Avio, altro orgoglio del Made in Italy aerospaziale, è presente con il nuovo motore spaziale in fibra di carbonio P120. Ha inoltre firmato nuovi contratti per lanciatori Vega e Vega C. 

Di contro a Parigi alcuni progetti presentati sono tanto avveniristici da sembrare quasi irrealizzabili e per di più dalle tempistiche di realizzazione molto ravvicinate da rasentare quasi l’incredibile. Potrebbe essere il caso del nuovo jet civile supersonico presentato alla kermesse parigina dalla start-up statunitense Boom Supersonic.

Già ribattezzato “figlio del Concorde”, il prototipo Baby Boom” XB-1 promette di trasportare 52 passeggeri a 2.300 chilometri al secondo (ma non si esclude la possibilità di toccare il Mach 2,2, ossia 2.700 Km/h) allo stesso prezzo di un biglietto di business class per viaggi transatlantici.

Anche il costo del jet, almeno a detta di chi lo propone, non dovrebbe essere particolarmente esoso, anzi: 200 milioni di dollari a fronte dei circa 300 milioni che occorrono mediamente per un velivolo da 300 posti. 

Se è vero che dietro Boom Supersonic c’è niente meno che Richard Branson, patron della Virgin amante delle grandi sfide (suo è il progetto Virgin Galactic che punta a portare i turisti in giro per lo spazio), va anche detto che il primo e unico areo supersonico entrato in regolare servizio di linea, il Concorde, ha avuto non pochi problemi di gestazione, se non altro per quanto riguarda le tempistiche che invece, nel caso del Baby Boom, sembrerebbero molto ravvicinate, se non troppo.

Ci sono progetti, invece, che potrebbero essere “fuori trend”. E’ il caso dell’Airbus A380 plus, versione aggiornata del quadrigetto A380, l’aereo commerciale più grande del mondo (ma non il più lungo che è il Boeing 747-8i con oltre 3 metri in più) in grado di trasportare 853 persone in versione charter o poco più di 500 se allestito in tre o quattro classi. Il Plus (attualmente in via di sviluppo) avrà un minor costo per passeggero (-13%), 80 sedili in più grazie ad un miglior uso dello spazio in cabina, un risparmio sul carburante del 4% e minori spese di mantenimento. Ma chi lo acquisterà? Anche recentemente ci sono state cancellazioni di ordini da parte delle poche aerolinee che avevano acquistato la prima versione.

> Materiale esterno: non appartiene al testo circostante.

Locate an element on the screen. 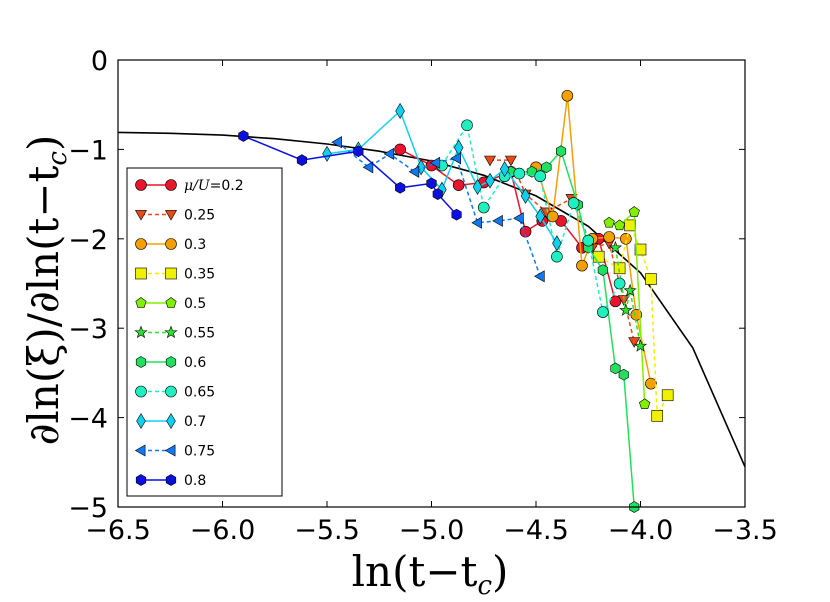  legend-0-55-label: 0.55 is located at coordinates (200, 334).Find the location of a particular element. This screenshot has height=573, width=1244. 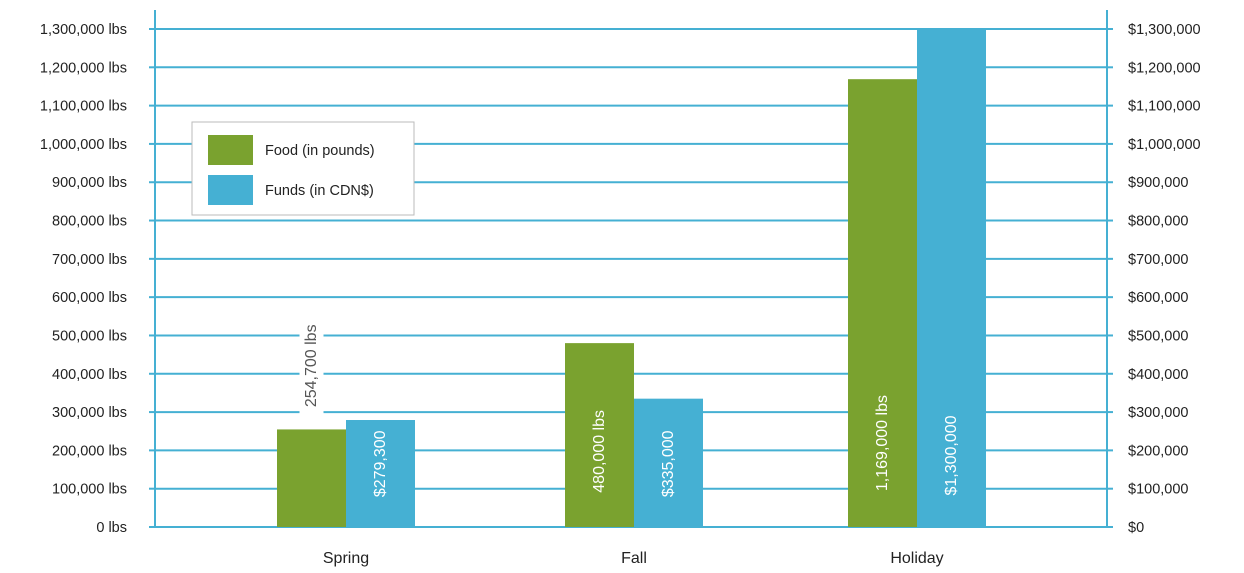

data-label: $335,000 is located at coordinates (668, 464).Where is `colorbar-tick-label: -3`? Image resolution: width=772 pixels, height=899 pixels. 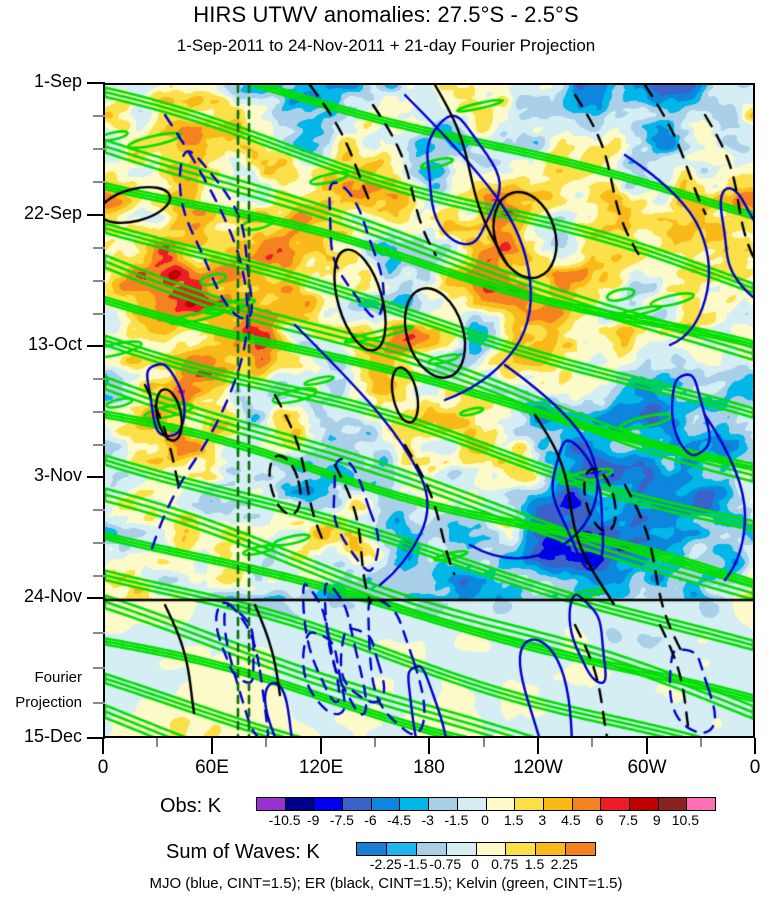 colorbar-tick-label: -3 is located at coordinates (428, 820).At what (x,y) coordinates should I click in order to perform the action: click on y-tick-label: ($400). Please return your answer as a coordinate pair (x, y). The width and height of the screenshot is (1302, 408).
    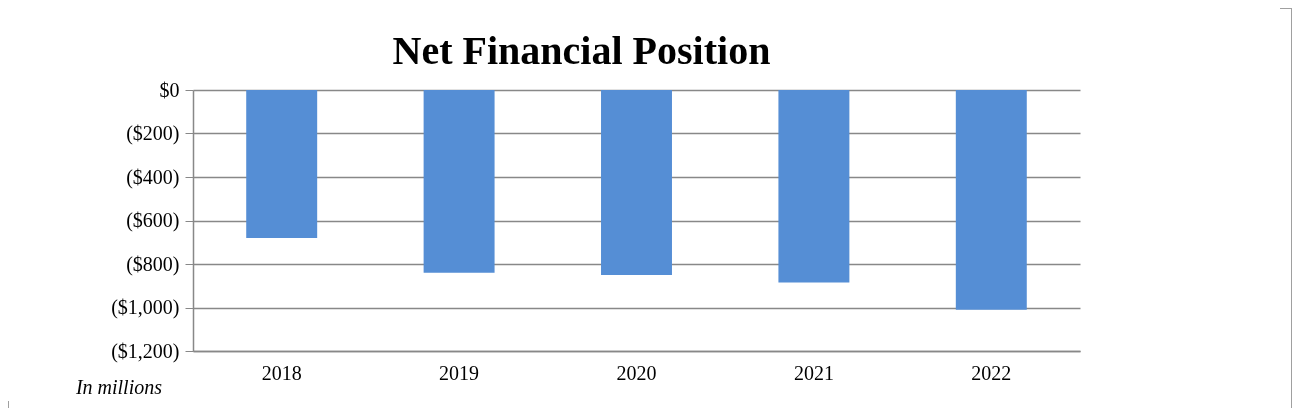
    Looking at the image, I should click on (153, 177).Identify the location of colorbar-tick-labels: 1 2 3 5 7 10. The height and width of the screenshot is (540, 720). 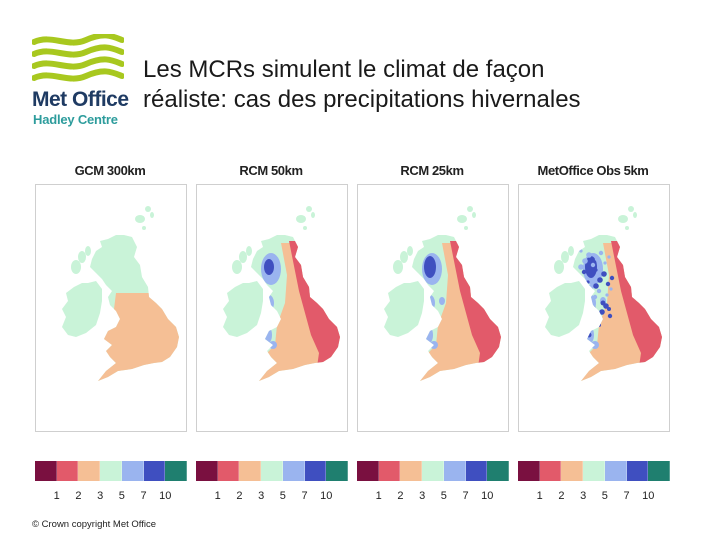
(111, 497). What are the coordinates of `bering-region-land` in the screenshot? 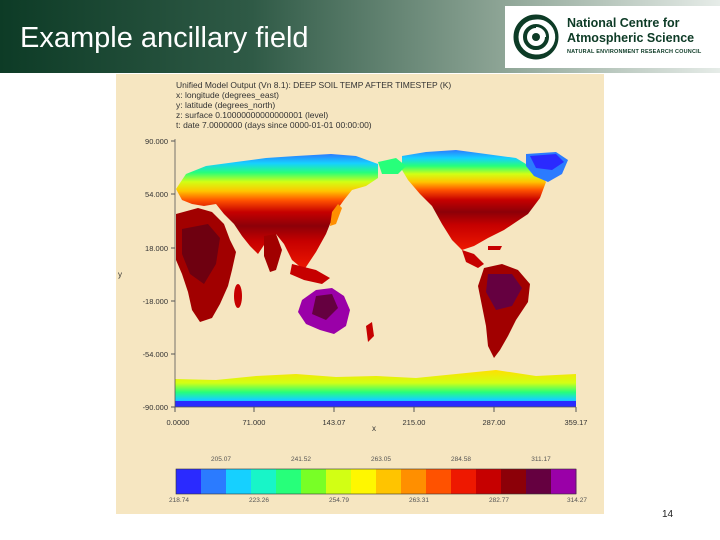 It's located at (392, 166).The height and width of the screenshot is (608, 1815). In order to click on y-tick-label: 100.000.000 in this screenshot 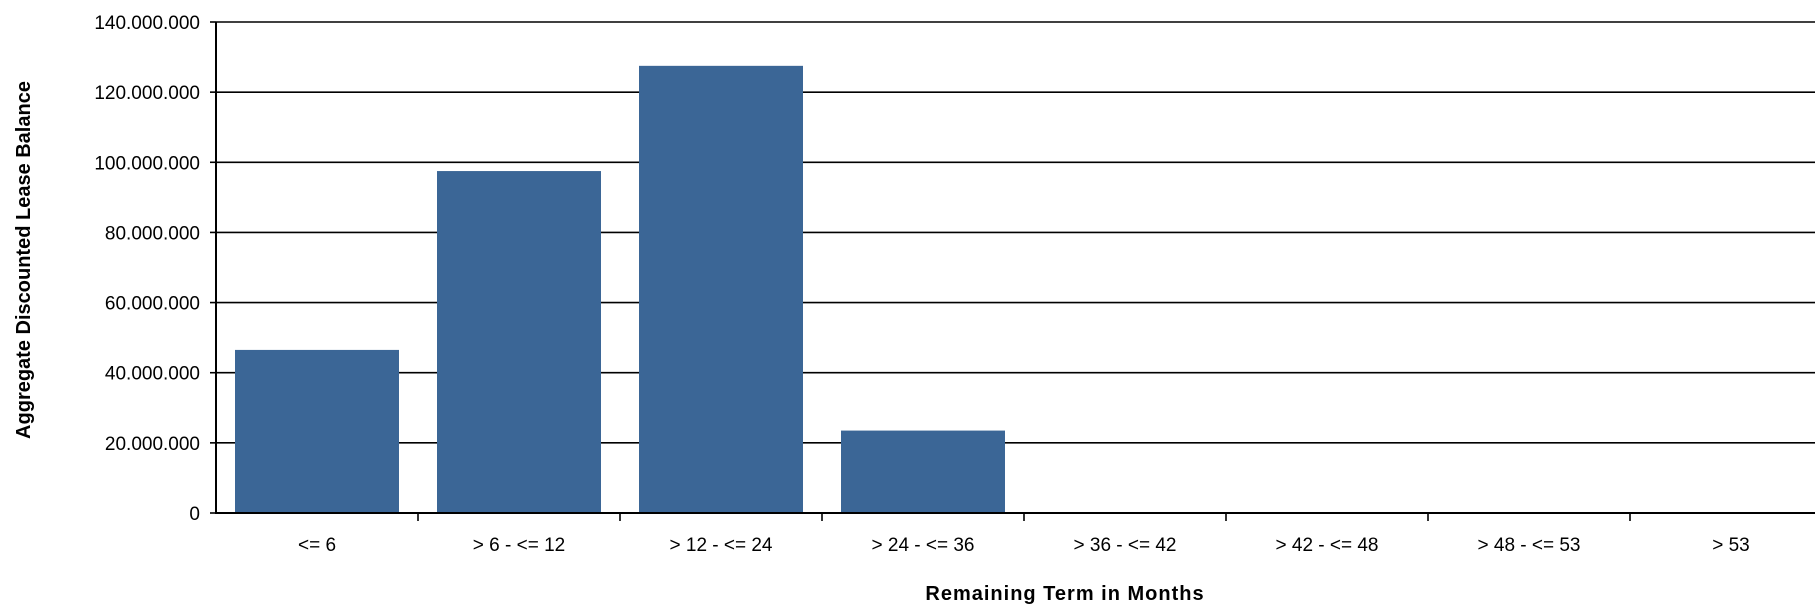, I will do `click(147, 164)`.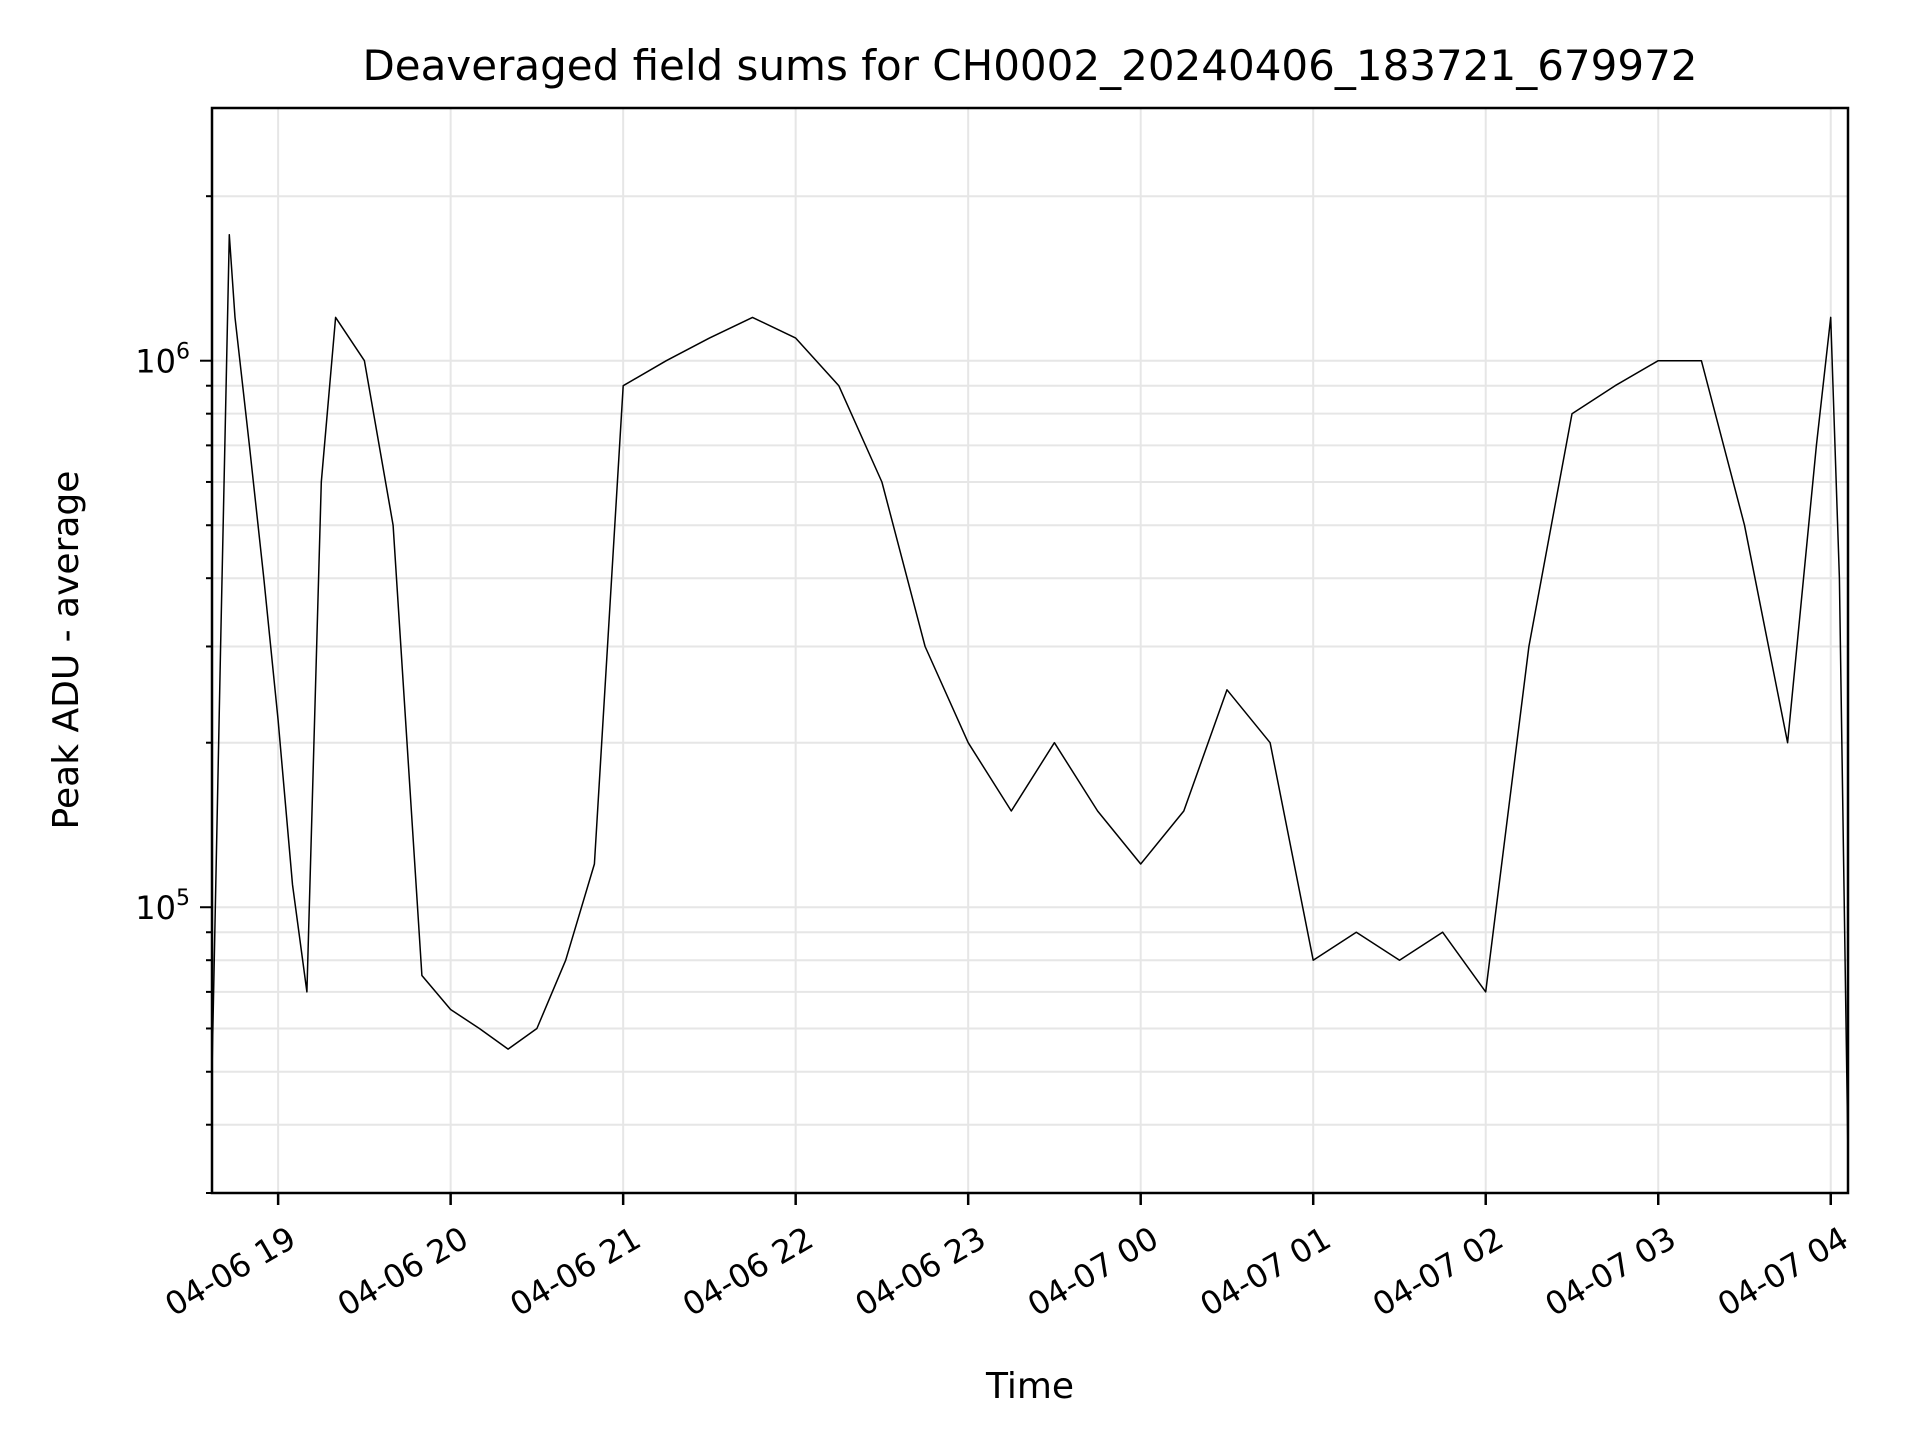 This screenshot has width=1920, height=1440. Describe the element at coordinates (174, 694) in the screenshot. I see `y-axis: 105 106` at that location.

Il colosso europeo potrebbe dunque non incontrare il favore dei mercati in quanto la decisa preferenza delle aerolinee – sono loro infatti a indicare la scelta dei nuovi velivoli per i costruttori – ha già da tempo determinato un aumento degli ordini di bireattori (vedi Boeing 777 e Airbus A350), dai costi più contenuti e con prestazioni addirittura superiori.

Il mega aereo del colosso europeo dovrebbe essere pronto nel 2020 ma per il momento Le Bourget è stata avara di commesse per questo modello di mega aero. Il futuro svelerà l’arcano.